The hiatal hernia, most probably, was not the cause for the ascites formation but it was the cause of worsening ascites. This conclusion is supported by the fact that the hiatal hernia was known for many years, and that the ascites formation reduced dramatically following hernioplasty.

After the operation, the improvement had not evolved immediately but rather after few weeks. This sequence of events is not surprising. First, the patient had probably an underlying intra-hepatic post sinusoidal liver pathology that was not cured by the hernioplasty. Second, as after treating Budd-Chiari syndrome the improvement can be delayed due to structural changes of the liver tissue secondary to the extrahepatic venous obstruction. Nevertheless, in contrast to the preoperative refractory massive ascites, the patient remained with mild ascites detectable only by ultrasonography.

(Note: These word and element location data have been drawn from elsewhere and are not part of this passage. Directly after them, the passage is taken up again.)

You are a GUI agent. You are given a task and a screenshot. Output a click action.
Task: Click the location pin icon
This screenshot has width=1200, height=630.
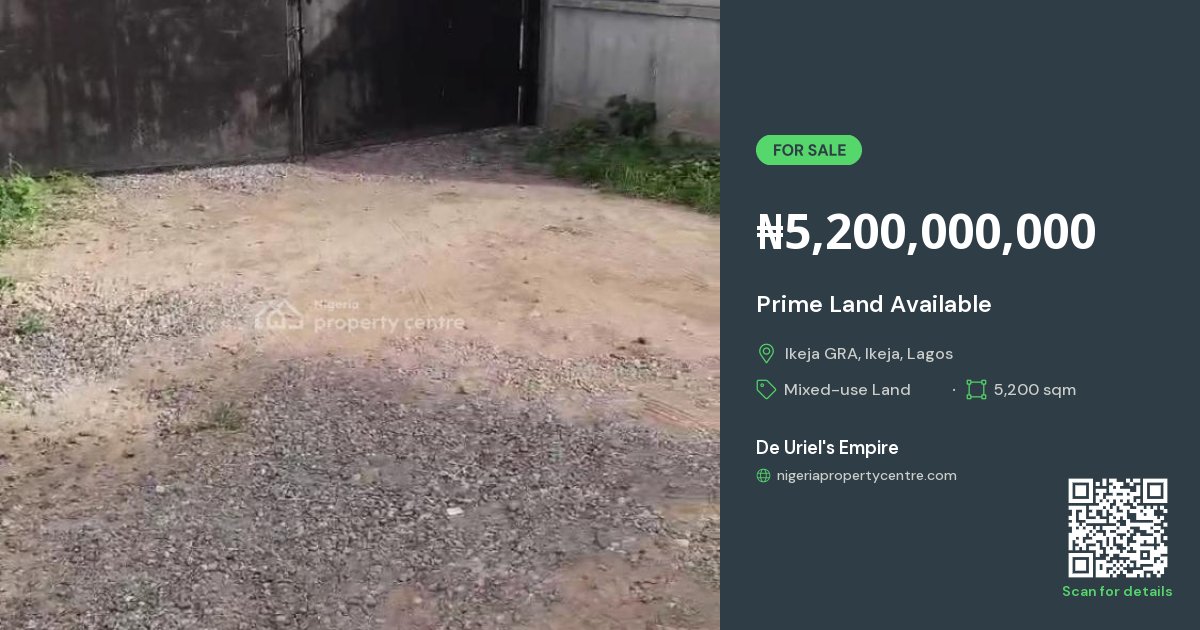[766, 353]
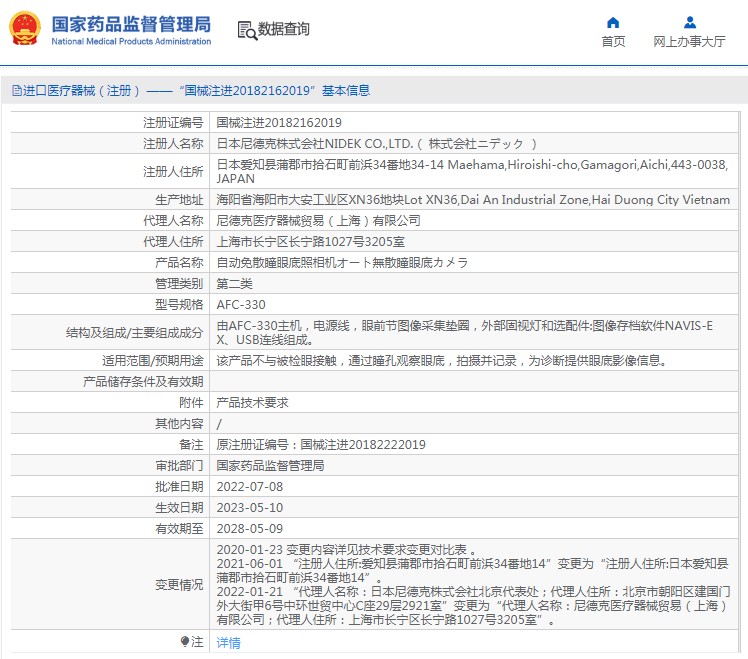The image size is (748, 659).
Task: Click the expiry date 2028-05-09 value
Action: click(x=250, y=528)
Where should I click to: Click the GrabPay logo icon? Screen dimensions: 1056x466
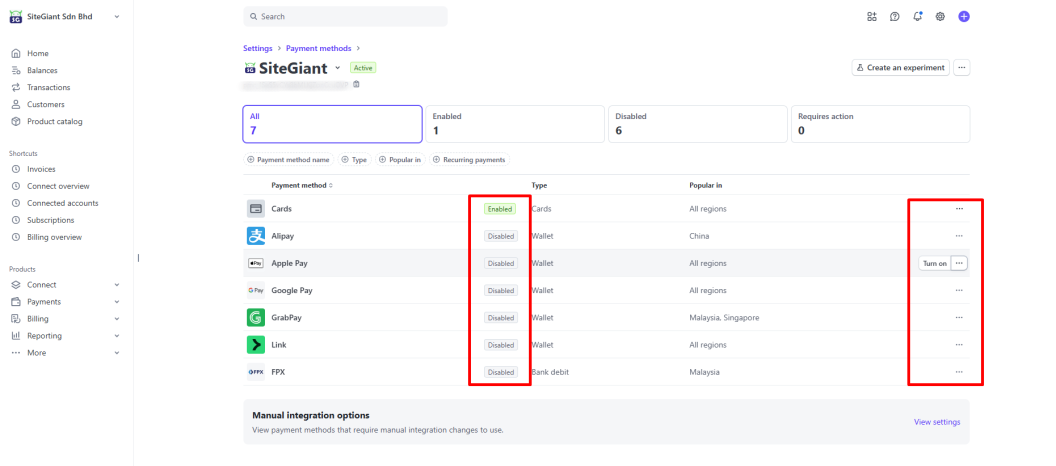(255, 317)
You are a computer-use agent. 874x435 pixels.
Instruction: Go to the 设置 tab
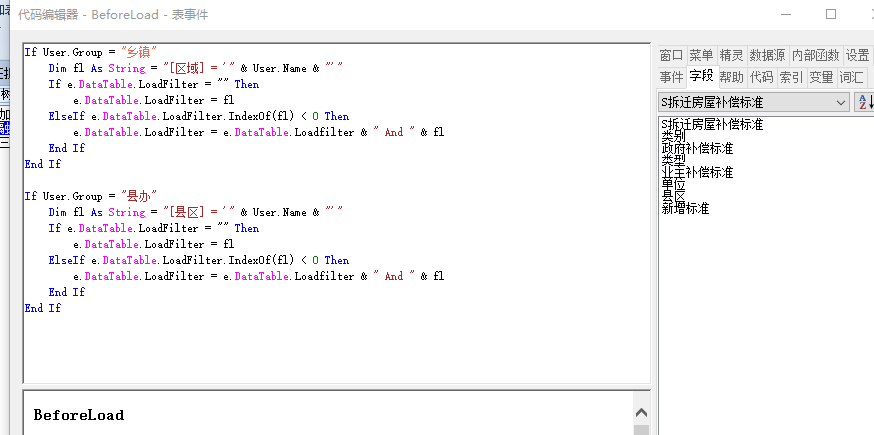[857, 56]
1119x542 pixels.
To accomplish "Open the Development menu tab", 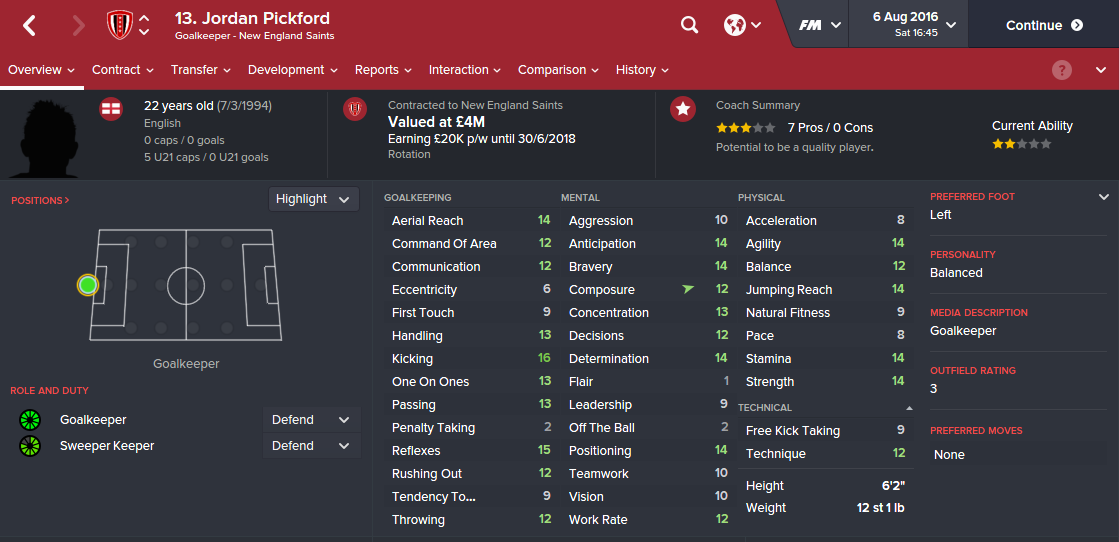I will 292,70.
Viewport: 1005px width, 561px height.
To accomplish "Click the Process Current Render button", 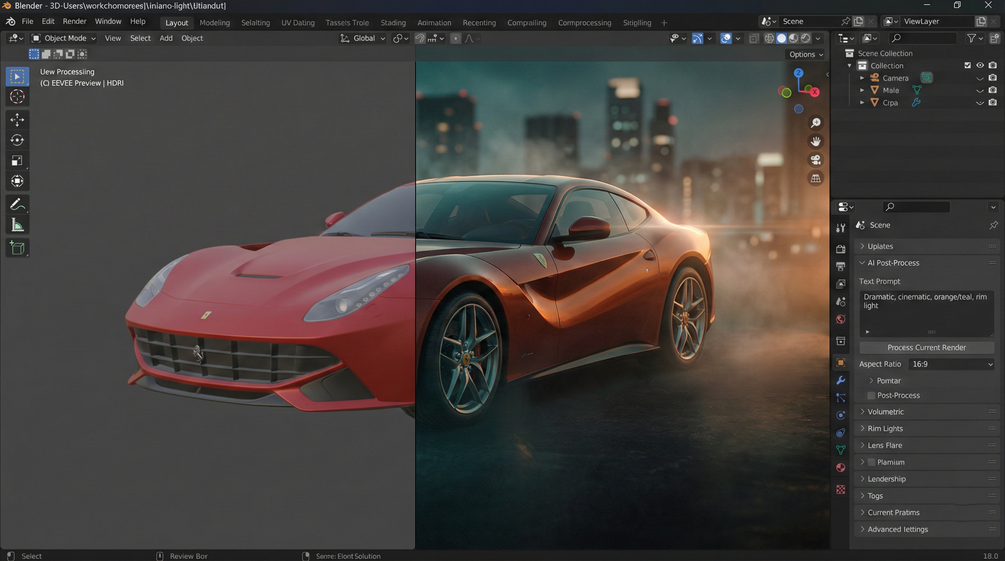I will 926,347.
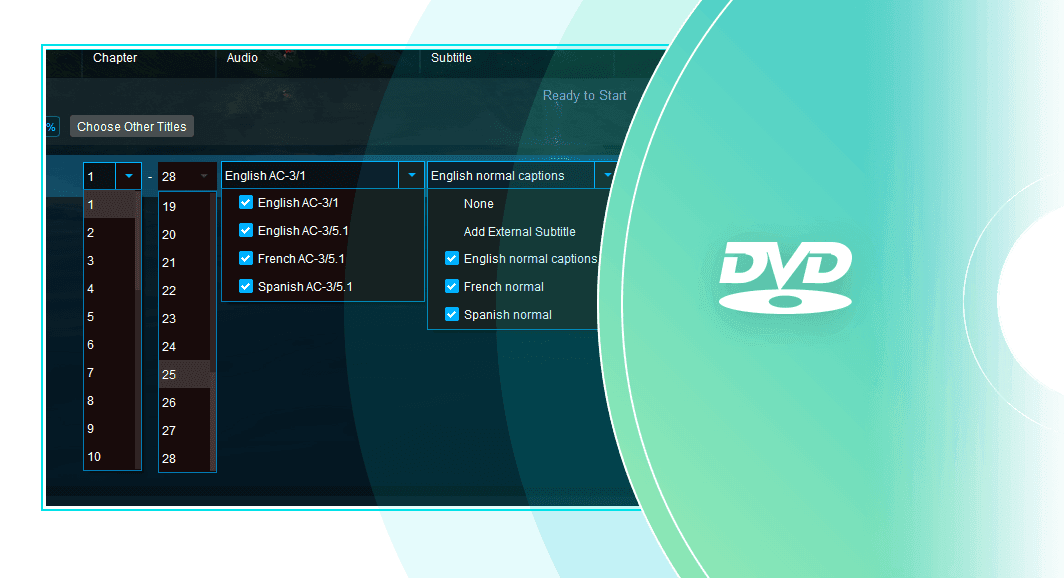
Task: Open the English normal captions subtitle dropdown
Action: coord(605,176)
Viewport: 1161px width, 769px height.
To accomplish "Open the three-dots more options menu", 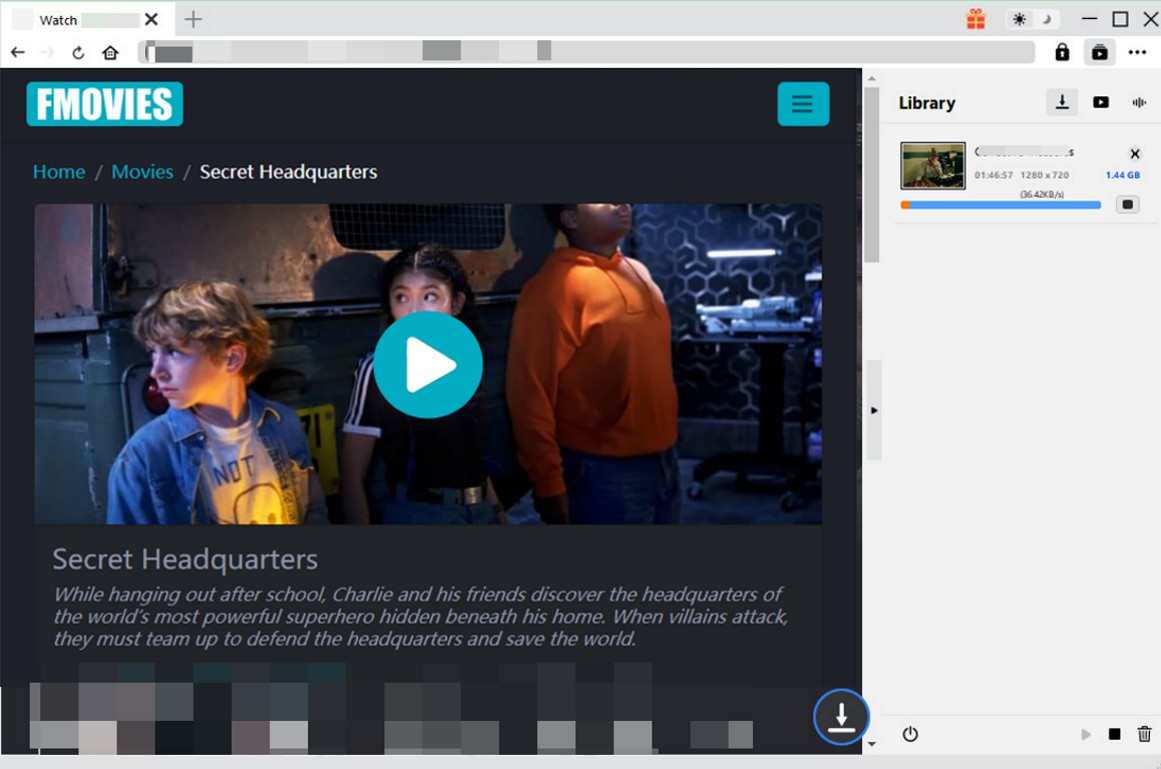I will point(1137,52).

Portal hypertension caused by external compression of the inferior vena cava was reported in cases of trauma, malignancy or cysts. Hiatal hernia is a common medical condition. So is ascites. The combination of the two is known as well. Nevertheless, ascites worsened by a hiatal hernia was never reported in humans according to our best knowledge. Although rare, this condition should be considered in the differential diagnosis of massive ascites and hiatal hernia.


All the authors declare that there is no conflict of interest and there is no funding support.